The pathogenesis of HIV- related anemia is indistinct and is possible to be multifactorial in nature [1, 30, 31] Possible causes are bleeding (gastrointestinal malignancy/severe infection), insufficient dietary intake (vitamins such as cobalamin and folate, iron, and general malnutrition), haemolytic anaemia (i.e. malignancies, infections, splenomegaly, immune dysfunction), changes in erythropoietin synthesis and/or bone marrow suppression. Suppression of the bone marrow in HIV-infected patients may be initiated in several ways. These include an action of HIV itself (infection of the progenitor of the red blood cell synthesis in late-stage disease), the use of antiretroviral drugs (primarily zidovudine), direct pathogenic involvement of the bone marrow (malignant lymphoma, atypical mycobacteriosis), prophylactic or therapeutic treatment against opportunistic diseases or malignancies which may suppress red blood cell production [23, 32], however since the HIV positive patients in this study were HAART-naive and also devoid of coinfection with opportunistic diseases, the anaemia could be associated with the low CD4 count, which concur with other studies [33, 34].
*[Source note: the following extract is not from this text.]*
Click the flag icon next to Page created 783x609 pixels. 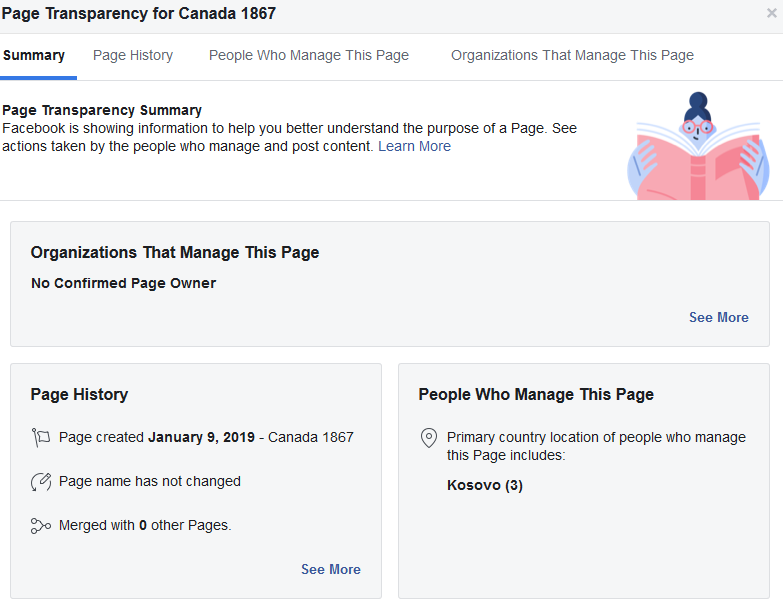pyautogui.click(x=41, y=438)
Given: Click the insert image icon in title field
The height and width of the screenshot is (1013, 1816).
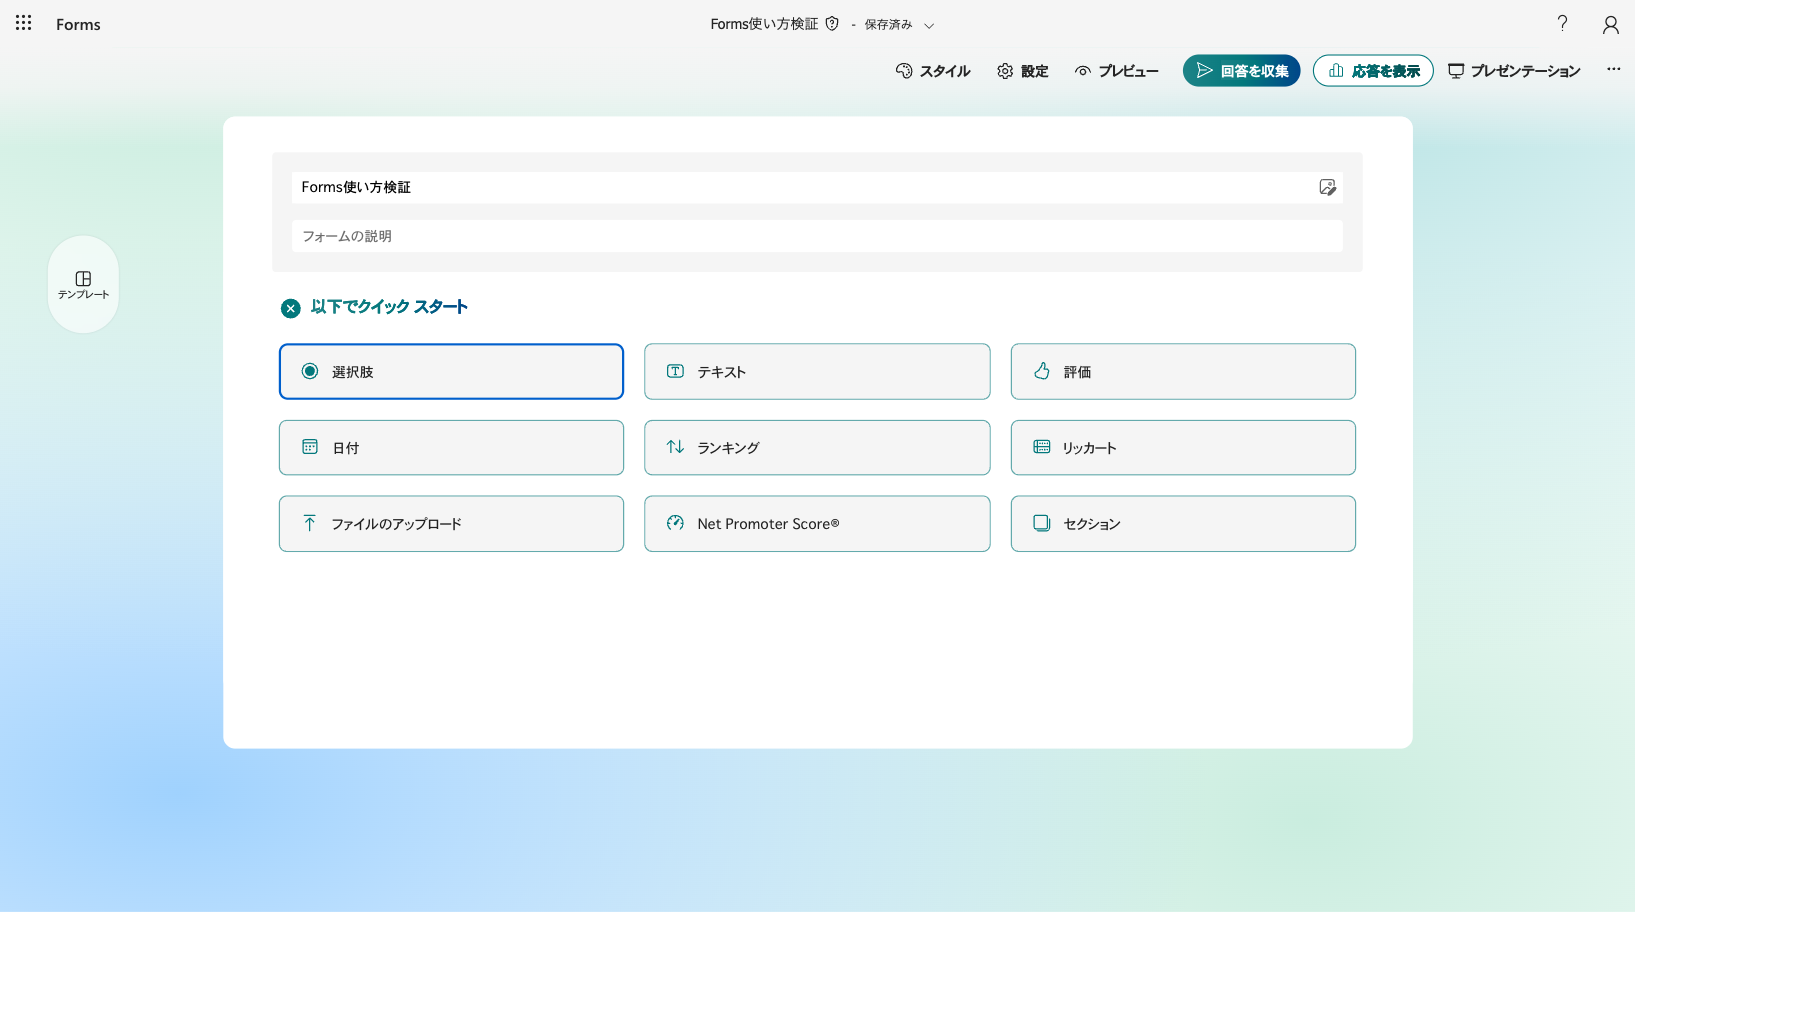Looking at the screenshot, I should [x=1327, y=187].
To the best of our knowledge, this is the first study in Ethiopia to determine prevalence of anaemia in HIV HAART-naive infected patients. However, this study had limitations such as the inability to estimate erythropoietin levels and viral load. In addition, this study did not include HIV infected patients who were on HAART.

Farther longitudinal studies should be conducted to develop interventions aimed at reducing the prevalence of anaemia in HIV infected patients. Moreover, studies on serum iron, ferritin, and total iron binding capacity, folate, cobalamin level and bone marrow could give more information on the aetiology of anaemia in HIV infected individuals. These limitations notwithstanding, the results of this study area true reflection of the circumstances of the study participants and thus this study could serve as a reference for additional recommendations to improve care of HIV infected persons and a step for further studies on the pathophysiology of HIV associated anaemia in Ethiopia.

In conclusion, our findings showed that one-third of HAART naive HIV positive patients in Northwest Ethiopia are anaemic and the increase in prevalence of anemia with decreased CD4 cell count was statistically significant. Sex variation in the prevalence of anaemia was observed with significant higher prevalence of anaemia observed among females. Therefore, early diagnosis and treatment of anaemia is essential in these patients.